Search the listing for the string "Task" and copy every line that contains it.

Data extracts:
+===+
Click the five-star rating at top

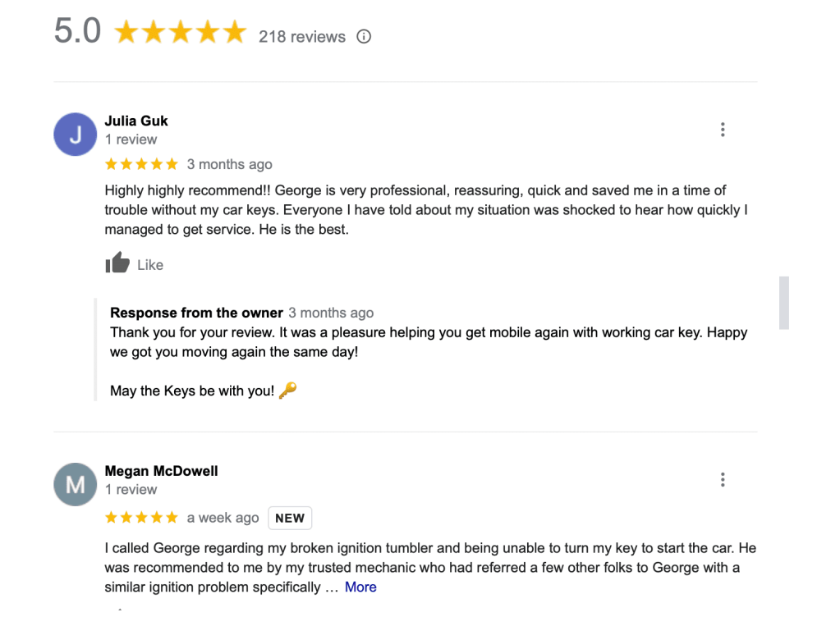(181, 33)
+===+
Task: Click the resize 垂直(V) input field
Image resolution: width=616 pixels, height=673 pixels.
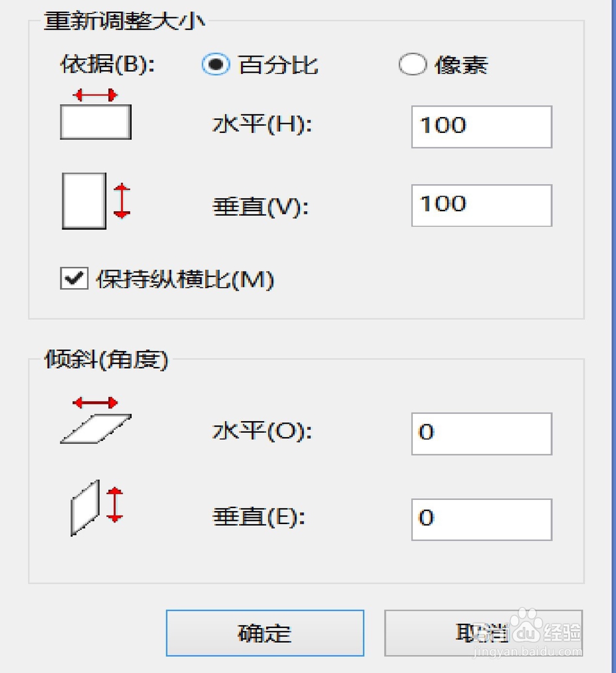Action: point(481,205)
+===+
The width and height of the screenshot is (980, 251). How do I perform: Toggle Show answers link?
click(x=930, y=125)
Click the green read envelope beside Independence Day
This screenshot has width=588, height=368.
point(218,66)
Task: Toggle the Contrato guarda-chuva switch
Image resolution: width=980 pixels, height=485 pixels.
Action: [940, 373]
+===+
Expected answer:
Task: Click the resize 垂直(V) input field
Task: Toggle the Contrato guarda-chuva switch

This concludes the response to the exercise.